Au moment de monter jusqu’au sommet de la montagne, d’entrer dans la nuée et, dans un face-à-face mystérieux[1]Ex 19, 18.20 ; 33, 19-23, de recevoir dans son âme l’empreinte du Christ, prêtre à jamais selon l’ordre de Melchisédech[2]Ps 109, 4, le jeune diacre se retourne une dernière fois, pour regarder derrière lui le chemin parcouru.
L’appel du Seigneur
Dans la vallée au bas de la montagne, quelque part, ce fut la première fois qu’il entendit l’appel du Seigneur : « Viens, suis-moi [3]Mc 10, 21.». Et puis, ce fut la route, entre cet appel et la montagne. Pour certains, le chemin fut clair et droit, sans détours ni impasses ; pour d’autres, il fut parfois obscur, sinueux, et il sembla à certains jours que l’appel se perdrait à un carrefour ou dans un fossé. Mais la grâce aidant, le jeune homme, chargé de la première préparation au sacerdoce que constituent son éducation, ses expériences scolaires ou professionnelles, arriva enfin au pied de la montagne qu’il lui fallut gravir avant de devenir prêtre du Très-Haut. C’est le séminaire.
Au séminaire
Il y eut d’abord un premier sentier, l’année de propédeutique ou de spiritualité. Le jeune homme s’initia intellectuellement et pratiquement aux grands principes de la vie spirituelle, il consacra son temps à la lecture des maîtres en cette matière. Dans le silence d’une oraison plus longue, et d’une lecture continue de la Bible, il écouta le Maître intérieur lui parler. Le jeune homme apprit (ou réapprit) les bases concernant la doctrine chrétienne, la Sainte Écriture, la liturgie ; il apprit le langage de sa mère – l’Église Catholique romaine – le latin.
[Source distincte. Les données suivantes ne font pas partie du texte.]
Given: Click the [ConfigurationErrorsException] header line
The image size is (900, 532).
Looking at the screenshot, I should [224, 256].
Un deuxième sentier s’ouvrit ensuite aux pieds du séminariste, qui désormais, depuis le début de sa deuxième année de séminaire, était revêtu de la soutane. Ce fut le sentier parfois ardu, parfois aride, mais ô combien essentiel et fondamental, des deux années de philosophie. Éclairé par les enseignements d’Aristote et de saint Thomas d’Aquin, le jeune homme apprit à poser sur le réel un regard de raison ; il organisa sa pensée, la structura, l’affina. Depuis l’étude de la nature, jusqu’aux plus hautes envolées de la métaphysique ou de la théodicée (c’est-à-dire, la « théologie naturelle » ou approche philosophique de Dieu), le jeune homme disposa son intelligence pour le chemin qui lui restait à parcourir.
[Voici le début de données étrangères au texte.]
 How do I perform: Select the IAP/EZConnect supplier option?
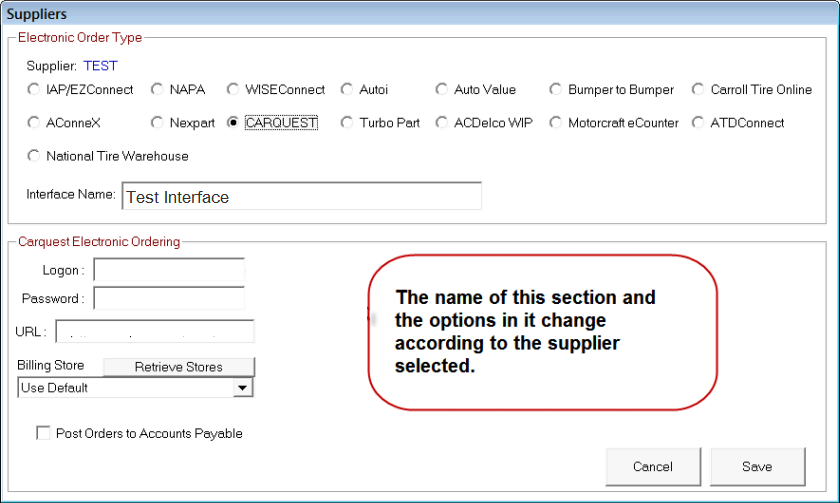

Vint le troisième sentier de la montagne : quatre ans de théologie. Le séminariste suivit de nouveau saint Thomas d’Aquin, cette fois pour approfondir, avec le regard de l’intelligence éclairé par la foi théologale, les mystères de la foi chrétienne : Dieu dans son unité et sa Trinité, l’Incarnation, l’Église, les sacrements, les fins dernières … Le jeune homme apprit surtout à contempler ces mystères, pour pouvoir un jour les faire connaître aux âmes qui lui seront confiées.
Les ordres sacrés
Au cours de la troisième année de théologie – sixième au séminaire – le jeune homme se donna totalement à Dieu dans le sous-diaconat ; sa consécration s’approfondit avec l’ordination diaconale. Il passa dès lors sa quatrième année de théologie, le dernier sentier menant au sommet, dans une paroisse, où, tout en poursuivant ses études, il apprit sur le terrain la charge redoutable mais si belle du ministère auprès des âmes. Il apprit la valeur des humbles services, sans relief, loin des projecteurs des succès éclatants ; il apprit la difficulté d’annoncer le Christ à certaines âmes ; il apprit en fait à se renoncer à lui-même, à prendre sa croix, et à suivre son Maître crucifié[4]Mc 8, 34. Mais transporté de joie, il s’initia à la prédication, à la célébration de la sainte Messe et des sacrements. Il goûta au bonheur de voir des âmes approfondir leur union au Christ.
Au moment d’atteindre le sommet et d’entrer dans la nuée, et d’entendre le Père éternel, regardant dans son âme le visage de son Fils, dire : « Celui-ci est mon fils bien-aimé, il a toute ma faveur[5]Mt 17, 5 », le jeune diacre considère une dernière fois le chemin parcouru. Son cœur déborde d’action de grâces. Il se retourne vers la nuée qui couvre le sommet de la montagne ; son cœur peut palpiter, ses membres trembler d’émotion, son âme reste ferme dans la confiance, appuyée sur la grâce du Christ qui l’assure qu’il sera toujours avec lui. Le jeune diacre s’avance. Encore quelques pas. Consummatum est – tout est accompli[6]Jn 19, 30.